NLS .vs. Invalid chars for LFN

**Joseph_sw** · February 21, 2009

from varios post, it said that meddling with .nls & fiddling with NLS\Codepage\ACP key in registry may allow file with 'invalid character' to be created / accessed.

i tried by changing ACP value from 1252 to 1251, then i tried to create a file with Alt-0129, Alt-0141 to Alt-0144, Alt-1057, Alt-0128 character in it, looks like windows doesn't complain as it usualy do.

since it seems work, i tried to install a Japanse game which normaly refuse the installation as it create folder / filename that contain rejected characters (those Alt-####), it was a success, i can even play it on my english win98SE now.

...

however, if i keep ACP value to 1252, but copied cp_1251.nls into cp_1252.nls instead, (i backup the original cp_1252.nls, of course)

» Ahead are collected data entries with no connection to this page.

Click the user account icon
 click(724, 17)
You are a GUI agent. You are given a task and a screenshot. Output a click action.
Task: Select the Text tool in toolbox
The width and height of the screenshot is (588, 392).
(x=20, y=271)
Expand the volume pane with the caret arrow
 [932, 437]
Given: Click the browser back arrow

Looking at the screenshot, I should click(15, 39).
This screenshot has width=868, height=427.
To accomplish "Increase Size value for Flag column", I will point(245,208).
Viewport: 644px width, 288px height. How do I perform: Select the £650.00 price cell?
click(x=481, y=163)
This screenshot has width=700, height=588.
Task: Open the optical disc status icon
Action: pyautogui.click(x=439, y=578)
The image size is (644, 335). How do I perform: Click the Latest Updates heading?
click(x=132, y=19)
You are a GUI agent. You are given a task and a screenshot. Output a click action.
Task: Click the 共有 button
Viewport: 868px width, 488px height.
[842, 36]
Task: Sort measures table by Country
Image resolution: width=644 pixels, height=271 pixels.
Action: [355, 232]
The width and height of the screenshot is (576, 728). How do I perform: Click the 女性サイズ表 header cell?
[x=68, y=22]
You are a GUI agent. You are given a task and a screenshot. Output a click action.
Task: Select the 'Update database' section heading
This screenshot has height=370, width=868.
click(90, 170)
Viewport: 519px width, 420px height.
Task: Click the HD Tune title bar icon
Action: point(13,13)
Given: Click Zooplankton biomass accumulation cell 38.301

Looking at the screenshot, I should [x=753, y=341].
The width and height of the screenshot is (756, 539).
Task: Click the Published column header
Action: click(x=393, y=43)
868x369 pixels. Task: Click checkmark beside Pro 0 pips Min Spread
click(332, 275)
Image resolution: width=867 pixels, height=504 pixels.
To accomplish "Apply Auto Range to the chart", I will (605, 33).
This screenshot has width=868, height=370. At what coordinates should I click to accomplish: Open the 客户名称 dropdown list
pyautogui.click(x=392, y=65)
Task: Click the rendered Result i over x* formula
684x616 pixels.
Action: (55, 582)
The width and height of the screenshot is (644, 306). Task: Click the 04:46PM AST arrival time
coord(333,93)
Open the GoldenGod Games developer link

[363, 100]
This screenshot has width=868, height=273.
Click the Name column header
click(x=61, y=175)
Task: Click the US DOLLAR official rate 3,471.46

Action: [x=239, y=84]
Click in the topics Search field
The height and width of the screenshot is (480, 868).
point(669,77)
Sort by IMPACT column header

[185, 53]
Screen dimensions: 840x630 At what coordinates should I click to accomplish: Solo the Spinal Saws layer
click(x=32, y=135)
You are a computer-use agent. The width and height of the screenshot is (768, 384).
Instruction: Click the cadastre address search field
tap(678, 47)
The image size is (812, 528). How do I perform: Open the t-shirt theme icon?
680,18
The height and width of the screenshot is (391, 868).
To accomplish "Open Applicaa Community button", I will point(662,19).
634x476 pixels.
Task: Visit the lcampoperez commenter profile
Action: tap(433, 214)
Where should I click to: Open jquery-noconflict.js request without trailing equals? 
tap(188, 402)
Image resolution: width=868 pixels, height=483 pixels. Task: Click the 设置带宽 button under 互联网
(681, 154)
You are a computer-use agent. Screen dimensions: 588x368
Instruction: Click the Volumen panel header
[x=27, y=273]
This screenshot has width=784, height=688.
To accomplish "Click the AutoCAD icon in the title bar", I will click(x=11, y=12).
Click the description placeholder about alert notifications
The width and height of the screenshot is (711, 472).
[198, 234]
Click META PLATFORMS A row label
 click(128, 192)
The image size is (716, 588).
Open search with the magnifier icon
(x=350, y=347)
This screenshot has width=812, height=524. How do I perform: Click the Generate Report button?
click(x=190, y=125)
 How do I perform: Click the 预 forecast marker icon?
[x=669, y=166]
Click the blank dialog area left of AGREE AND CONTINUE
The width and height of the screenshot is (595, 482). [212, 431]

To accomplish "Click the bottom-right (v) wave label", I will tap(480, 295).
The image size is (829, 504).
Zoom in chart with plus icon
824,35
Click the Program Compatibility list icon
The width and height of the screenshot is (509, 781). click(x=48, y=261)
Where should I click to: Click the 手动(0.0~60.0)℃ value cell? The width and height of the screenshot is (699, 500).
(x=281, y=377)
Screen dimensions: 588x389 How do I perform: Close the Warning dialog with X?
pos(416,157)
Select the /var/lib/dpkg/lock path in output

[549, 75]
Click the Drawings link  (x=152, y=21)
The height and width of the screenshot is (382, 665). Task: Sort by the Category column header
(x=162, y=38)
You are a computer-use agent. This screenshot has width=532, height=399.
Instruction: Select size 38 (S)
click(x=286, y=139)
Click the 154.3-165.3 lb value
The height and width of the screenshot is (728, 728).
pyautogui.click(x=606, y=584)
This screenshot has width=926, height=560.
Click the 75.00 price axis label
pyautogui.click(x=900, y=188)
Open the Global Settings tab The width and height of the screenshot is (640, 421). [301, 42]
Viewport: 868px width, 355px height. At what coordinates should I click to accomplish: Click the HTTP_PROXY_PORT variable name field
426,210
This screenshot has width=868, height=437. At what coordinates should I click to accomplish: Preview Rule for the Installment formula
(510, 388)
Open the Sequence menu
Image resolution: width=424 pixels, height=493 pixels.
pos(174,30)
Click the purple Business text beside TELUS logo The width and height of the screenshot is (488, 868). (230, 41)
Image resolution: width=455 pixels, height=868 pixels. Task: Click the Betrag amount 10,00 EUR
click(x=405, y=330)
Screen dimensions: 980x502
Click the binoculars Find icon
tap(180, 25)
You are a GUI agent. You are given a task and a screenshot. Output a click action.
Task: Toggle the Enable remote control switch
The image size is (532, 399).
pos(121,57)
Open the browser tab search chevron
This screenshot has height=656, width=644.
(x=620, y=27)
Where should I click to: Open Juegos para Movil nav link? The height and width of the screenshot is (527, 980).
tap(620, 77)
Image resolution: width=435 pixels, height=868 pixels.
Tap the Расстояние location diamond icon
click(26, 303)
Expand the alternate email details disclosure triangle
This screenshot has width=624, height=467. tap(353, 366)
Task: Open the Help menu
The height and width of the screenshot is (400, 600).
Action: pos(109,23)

english win98SE, will again refuse such invalid characters in filename.

on flip side, i also tried the other way arround, set ACP to 1251, copy original cp_1252.nls from win98SE cabs into cp_1251.nls in SYSTEM directory,

and as i guessed, i can created such file using that 'invalid characters'.

how come?

there must be something else that dictates which (ASCII)character that considered to be legal as LFN entries...

Edited February 21, 2009 by Joseph_sw

**Joseph_sw** · February 24, 2009

it seems, setting ACP to 1251 not really a perfect solution, as with it, character Alt-0152 can't be used in file name (such character can be used while ACP was 1252)

based on very informative post by SlugFiller, i create a simple program to check wether CodePage -> Unicode -> Codepage conversion was correct on cp_1252.nls & cp_1251.nls

the program somehow like this:

u16 cp2u(cp)
{
  return codepage_to_unicode_datastruct[cp];
}

u16 u2cp(uni)
{
  pass_1st = uni >> 8;
  pass_2nd = (uni >> 4) & 0xF;
  pass_3rd = uni & 0xF;

  pass_2nd += unicode_to_codepage_datastruct[pass_1st];
  pass_3rd += unicode_to_codepage_datastruct[pass_2nd];
  return unicode_to_codepage_datastruct[pass_3rd];
}

check
{
   for (a=0;a++;a<256)
  {
	u = cp2u(a);
	c = u2cp(u);  
	if (a<>c)
	 {
	   // show pop-up & stuff
	 }
  }
}

i runs codepage indices {a} from 0 to 255 throughly to check wether resulted codepage {c} back from converted to unicode {u} was different somewhat,

both cp_1252.nls & cp_1251.nls result said for each of all 256 the value of {c} will equal to {a}.

so, if not from the cp_nnnn.nls files, from where or how did win98SE, declare such characters considered illegal in file name for certain codepage settings?

i want all character alt-0127 to alt-0255 can be used for file name.... (if possible, while keeping ACP as 1252)

**Tihiy** · February 24, 2009

I'm pretty sure it's in nls files.

**Joseph_sw** · February 25, 2009

i think there must be more than just .nls files

i try something like this:

Copy cp_1251.nls (size = 6,926 bytes) to cp_1299.nls on %windir%\system directory.

Apply these registry

REGEDIT4

[HKEY_LOCAL_MACHINE\System\CurrentControlSet\Control\Nls\Codepage]
"1299"="cp_1299.nls"
"ACP"="1299"

then restart

try to rename / create filename with alt-0129, alt-0141, alt-0142, alt-0143, alt-0144, alt-0152, alt-0157, alt-0158
the result only alt-0152 can be used as filename.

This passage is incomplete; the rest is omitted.